IL PRECIPIZIO. TEATRO DELLE VOCI PER DONATELLA E ROSARIA

di Tiziana Colusso

Il precipizio. Teatro delle voci per Donatella e Rosaria di Tiziana Colusso

Autore: Tiziana Colusso
Curatore: Iolanda La Carrubba, Valerio Di Gianfelice
In copertina opera di: Silvana Baroni
Edizioni EscaMontage
Collana: Plaquette teatro
Anno edizione: 2020
Pagine: 32
EAN: 9788831380065
€ 10,00

“Questo testo è per me il ritorno alla scrittura drammaturgica, sia pure sui generis e forse di difficile traduzione scenica. La partitura teatrale si presenta spontaneamente quando si tratta di ascoltare e trasmettere le molte voci che si accavallano intorno a un evento complesso e si dispongono in una polifonia. Il massacro del Circeo, perpetrato da tre rampolli dell’alta borghesia romana, appartenenti alla destra eversiva degli anni 70, induce a riflessioni che coinvolgono etica, politica, devianza psico-patologica, rapporti di classe oltre che rapporti uomo-donna, proprio negli anni dell’esplosione del movimento femminista. Per questo non lo si può liquidare come un semplice fattaccio di cronaca nera. È un “fattaccio brutto” ma soprattutto uno “gnommero”, per usare una parola gaddiana, un gomitolo di cause e concause, una rete che di nodo in nodo si fa larga a catturare le storie individuali e collettive”. (Nota dell’autore)

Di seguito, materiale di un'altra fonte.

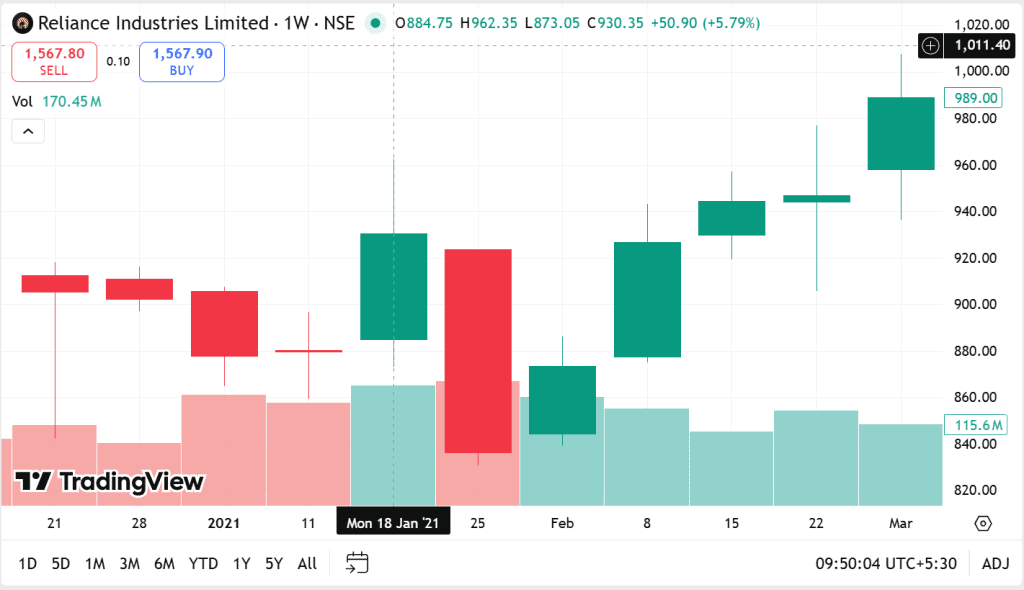Click the SELL button showing 1,567.80

54,61
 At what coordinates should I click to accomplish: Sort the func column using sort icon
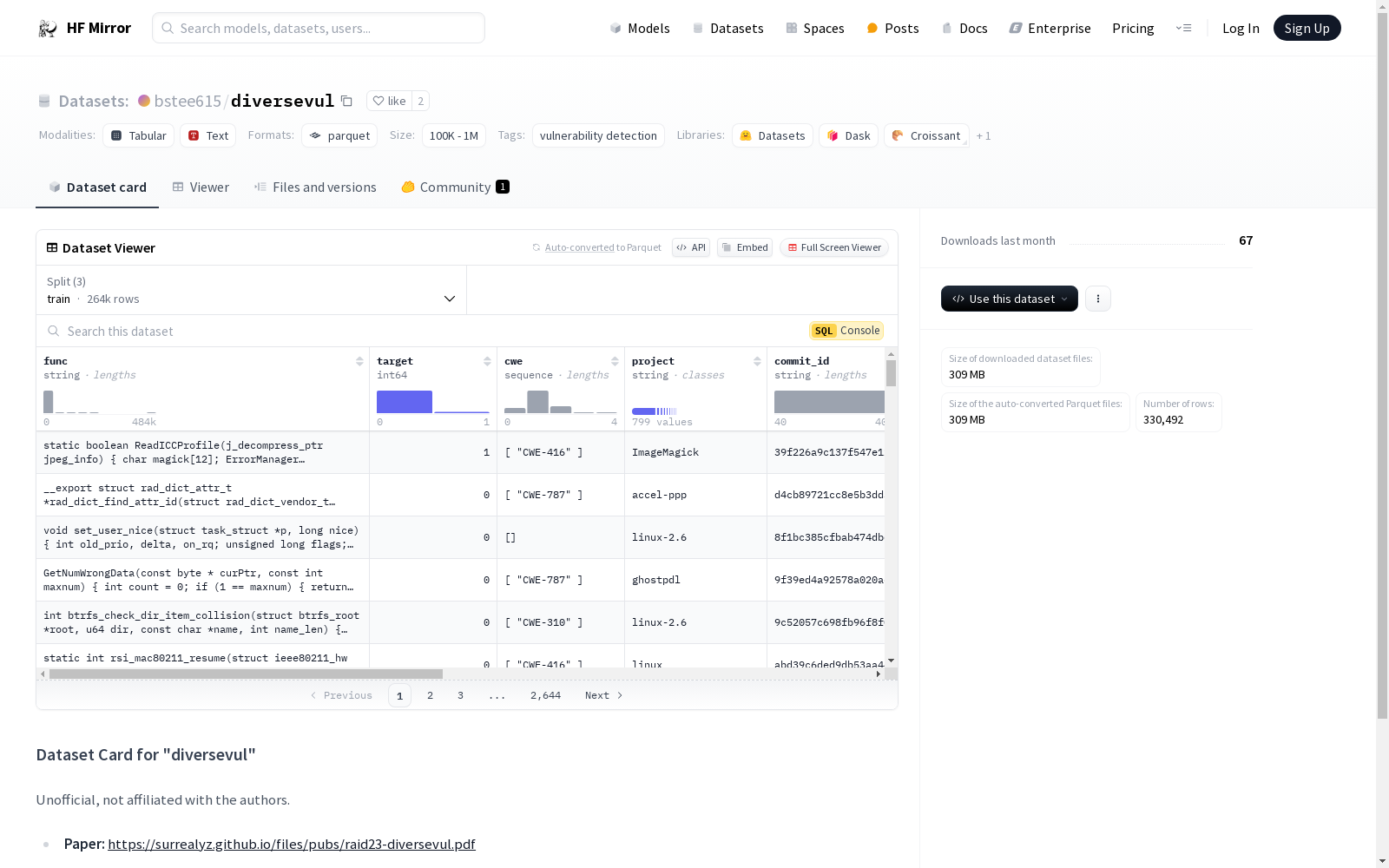pyautogui.click(x=359, y=361)
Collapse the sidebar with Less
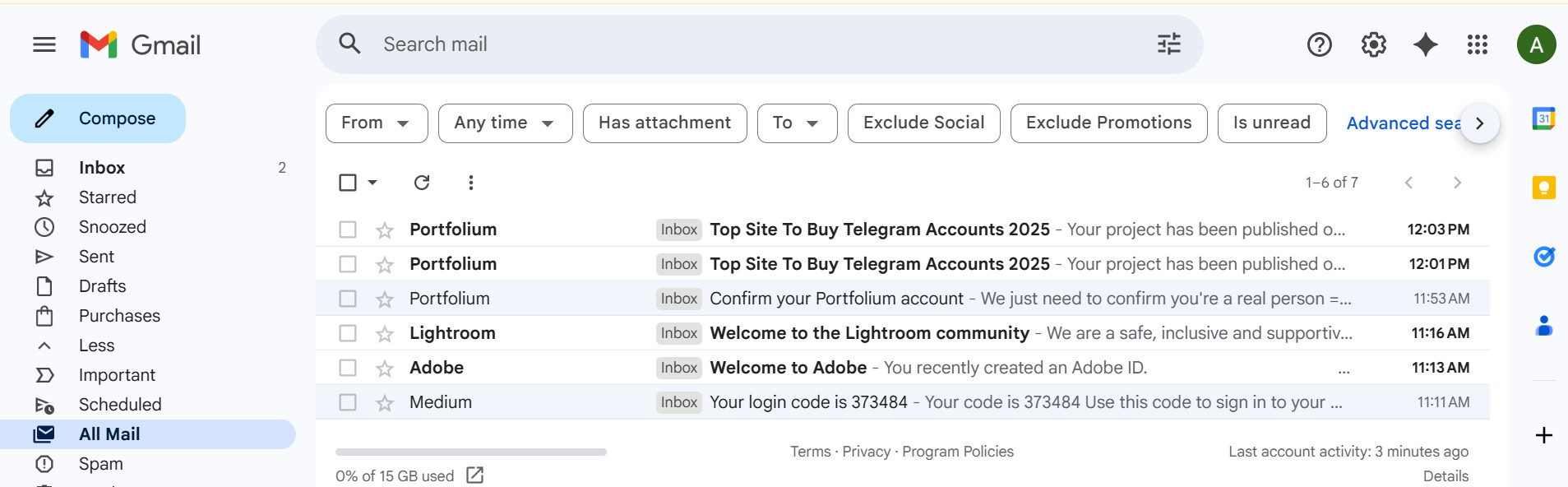Screen dimensions: 1568x487 click(x=96, y=346)
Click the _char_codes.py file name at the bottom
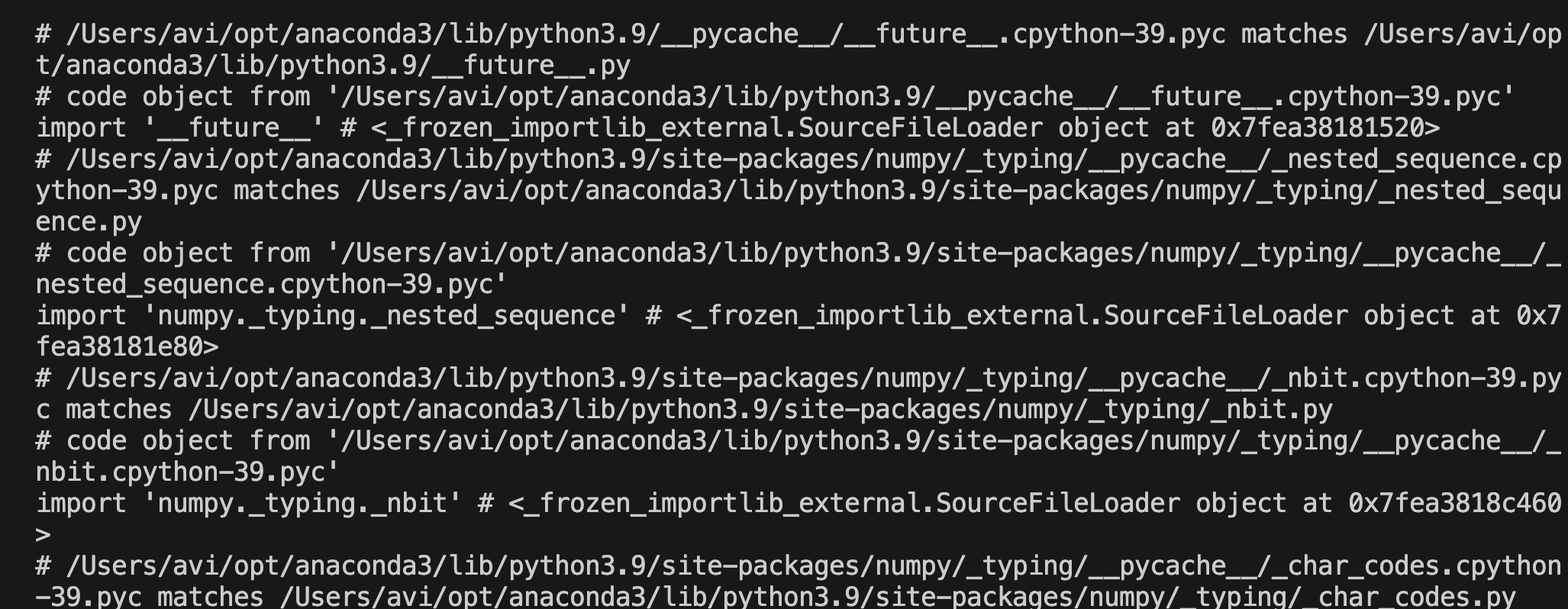Screen dimensions: 1568x609 pyautogui.click(x=1409, y=597)
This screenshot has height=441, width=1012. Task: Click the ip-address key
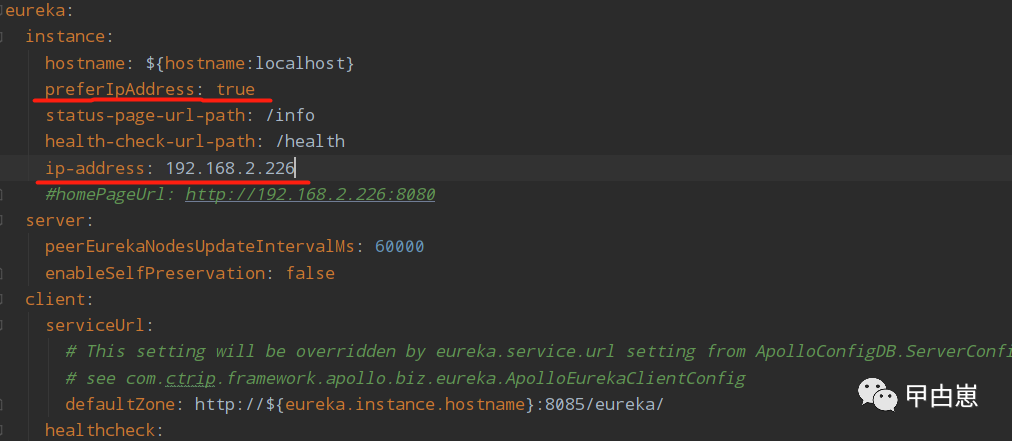click(x=95, y=168)
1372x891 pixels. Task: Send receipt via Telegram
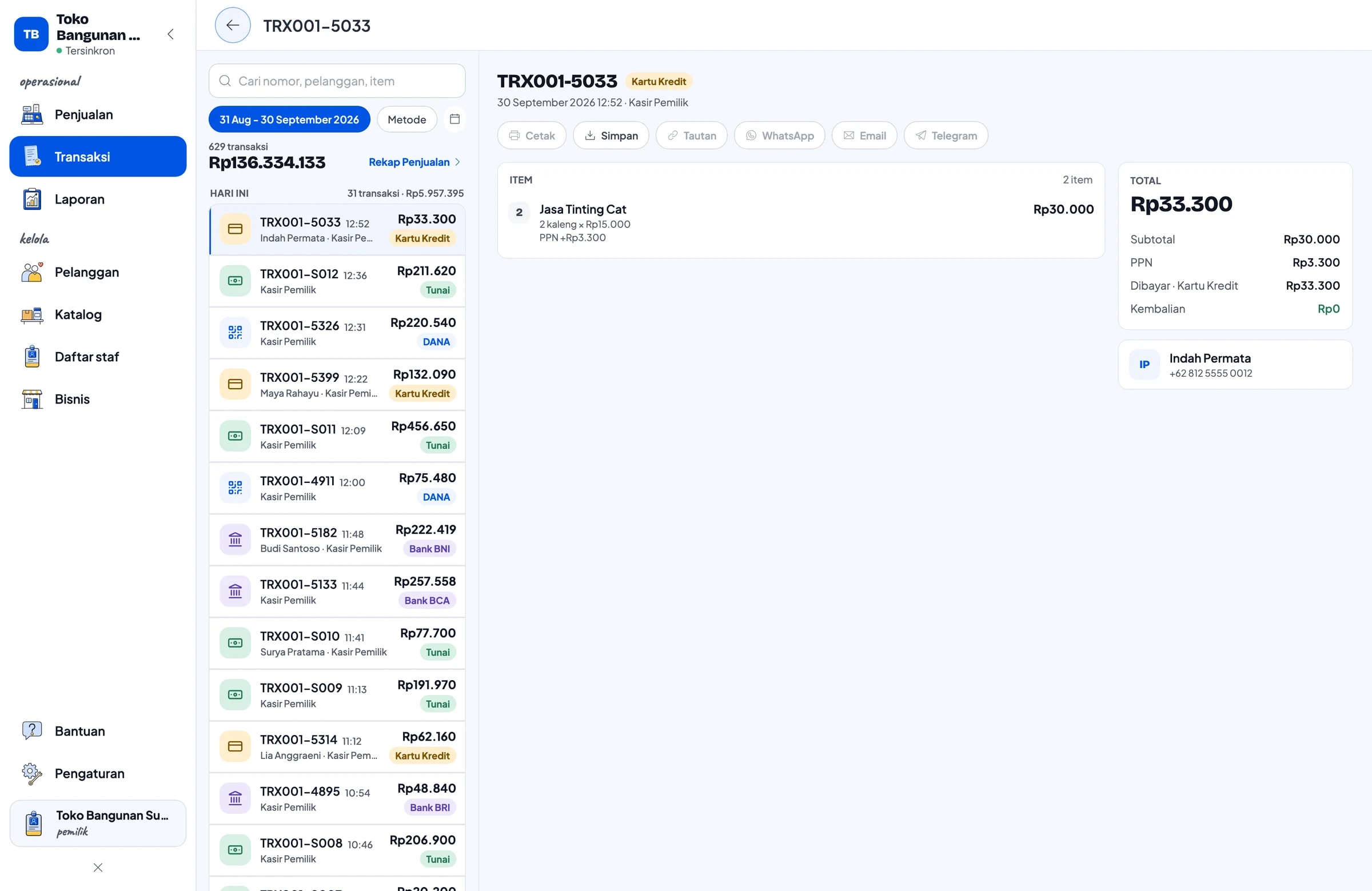point(946,135)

Nota di Claudiléia Lemes Dias

«Eravamo guerrieri, quindi stupravamo, rapinavamo, rubavamo»
Angelo Izzo

Nelle poche frasi riportate dagli assassini del Circeo nella plaquette Il precipizio: teatro delle voci per Donatella e Rosaria, l’autrice Tiziana Colusso ci offre un ritratto magistrale della forma mentis psicopatica: Donatella e Rosaria sono nient’altro che strumenti a servizio di un piacere sadico che trova nel massacro del corpo femminile il suo massimo godimento. Nella mente degli assassini del Circeo il sangue femminile versato rappresenta il passaggio dalla condizione di guerrieri a Re indiscussi del male: quale altro essere umano sarebbe capace di violare, seviziare e uccidere una donna con la massima crudeltà come loro? Ecco quindi l’auto incoronamento in quanto uomini sui generis, particolari e speciali.

Ridere e scherzare mentre Donatella e Rosaria «dormono» all’interno di quell’utero di lamiera, come descritto da Tiziana Colusso, dimostra il livello di serenità degli orchi che una volta sbranate le vittime abbandonano momentaneamente la tensione per rilassarsi sopra lo spettro del dolore recato.

Innalzare l’asticella di sadismo man mano che avanzano nella carriera criminale è il naturale percorso di questo tipo di personalità, eternamente in lotta contro le regole sociali e contro i principi che ci rendono umani.

Per lo psicoanalista e professore argentino Juan José Ipar i perversi si vedono come persone esuberanti e furbe. Sade si domandava sull’utilità di vivere frenando gli impulsi ignobili e malvagi: la cosa migliore e più facile per lui era sfogarli e poi usare l’intelligenza per sfuggire alla pena. Così come il cristiano cerca di imitare Cristo come esempio estremo di sottomissione alla Legge e alla mansuetudine, il perverso gode nella trasgressione e nella ribellione contro tutto ciò che è istituito e ritenuto socialmente prezioso.

Il perverso appare nei suoi racconti come colui che è “coraggioso”, l’unico che osa andare alla ricerca del piacere nei luoghi in cui suppone sia la sua fonte, cioè, nella malvagità. Avanza trionfalmente, come affermato da Ipar, per salvaguardare la sua personalità “esclusiva” sorreggendola su basi contorte.  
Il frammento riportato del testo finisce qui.